**Passage**
• • • •

Goblet cells. Not at all clear what's going on here, chosen for the nice colours. |
I wonder if the missing glucose, when and if it does go missing, is being used as the substrate for mucopolysaccharide synthesis by the enhanced goblet cells. I also wonder if it is wise to give Metformin with antibiotics, and whether this increases the risk of Clostridium or Salmonella infection - or indeed, decreases it.
[Goblet] cells that line the gut extrude long chains consisting of exotic and familiar sugars linked together and known by a catch-all term: mucus. This homely product serves two valuable functions. First, by coating the inside intestinal wall, mucus forms a reasonably impervious protective barrier to keep the resident microbes, which serve useful purposes inside the gastrointestinal tract, from getting out of the gut and into the bloodstream, where they could be lethal. But the mucus has a second function as well: It gives our resident microbes a guaranteed source of various sugars, like sialic acid and fucose, that they can snap off and use in a number of ways. They can, for example, break these sugar molecules down and derive energy from them."We believe that bacterial pathogens in the gut cause disease in two steps," he continued. "Others have shown that once these pathogens attain sufficient numbers, they use inflammation-triggering tricks to wipe out our resident friendly microbes ― at no cost to the pathogens themselves, because they've evolved ways to deal with it. But first, they have to surmount a critical hurdle: In the absence of the inflammation they're trying to induce, they have to somehow reach that critical mass. Our work shows how they go about it after a dose of antibiotics. They take advantage of a temporary spike in available sugars liberated from intestinal mucus left behind by slain commensal microbes." (From Scicasts).
Note that pretreatment with Metformin lowered HCV viral load by 0.52 log in insulin-resistant patients in this small study.

• • • •

**Complete the following**
1 > Answer these questions from the text on goblet cells and gut mucus:
(a) Which two sugars does the mucus supply to resident microbes, as named in the text?
(b) By how much did pretreatment with Metformin lower HCV viral load, and in which patients?
(c) What is the first function of mucus that the text describes?
2 > Resume the text on goblet cells and gut mucus, picking up after its final sentence.

**Data shown**
• • • •

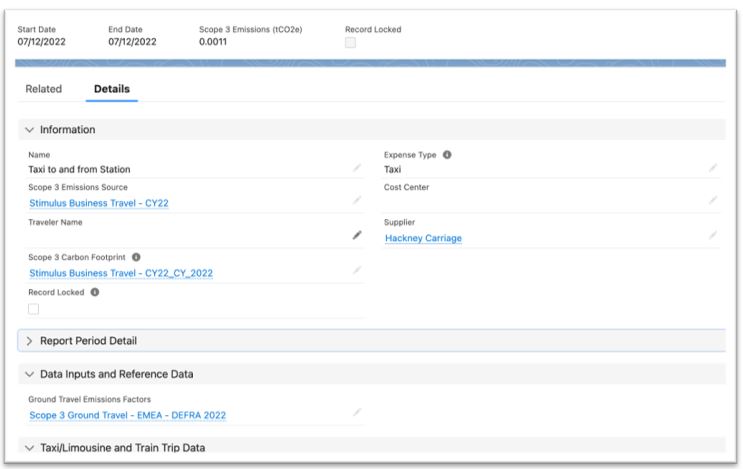Toggle Record Locked checkbox in header
The image size is (743, 469).
point(350,43)
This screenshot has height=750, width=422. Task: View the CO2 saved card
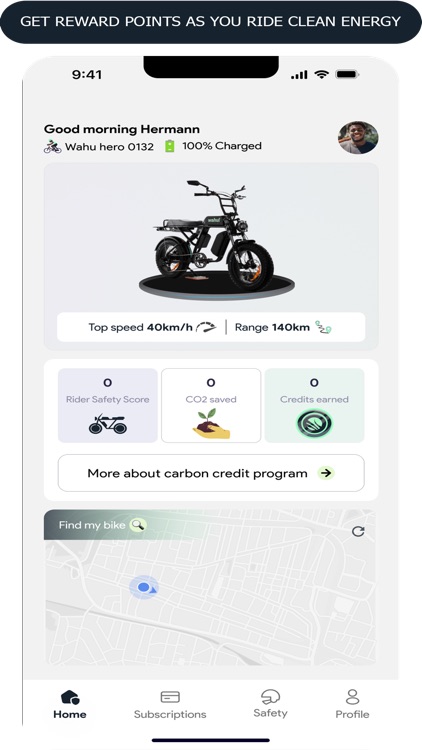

• • • •

**Answers provided**
1 >
(a) Sialic acid and fucose.
(b) By 0.52 log, in insulin-resistant patients.
(c) Coating the inside intestinal wall, it forms a reasonably impervious protective barrier that keeps resident microbes from getting out of the gut and into the bloodstream.

2 >
On a personal note, I have started an 8-week trial of Sofosbuvir and GS-5816 (Vulcan). It is day 11 and it seems tolerable so far.
A pre-trial blood test on 22nd October was normal except for these counts:
AST 74
ALT 174
and viral load was 600,419 (log 5.78), counts consistent with the tests I've had done this last year.
But the day the trial started, 18th November, before my first dose, things were different:
AST 21
ALT 32
Viral load 27,167 (log 4.43)
The low viral load is easy to explain; I get a consistent 1 log drop (to 14,000-60,000) when I try to eat very low carb (50g/day or lower) and an elevation to 400-600,000 when my carbohydrate intake is over 50g/day. When I ate very high carb (but took antioxidant supps) it was as high as it was on 22nd October. So for me the tipping point seems to be where ketosis begins, and other variations don't have much effect; it's an on/off switch, not a dial (and the name of that switch is PPAR-alpha).
(I do however, according to CAPSCAN elastography, have zero excess fat in my liver, which is an effect of low carb in general, as well as avoiding vegetable seed oils).
The perfect AST and ALT are harder to explain. They have never been so good, not since 1991 when they were first measured. Is it the 30mg/day zinc (as gluconate) I started over a month ago? That would be cool. It's already fixed any lingering fatigue and helped me sleep better.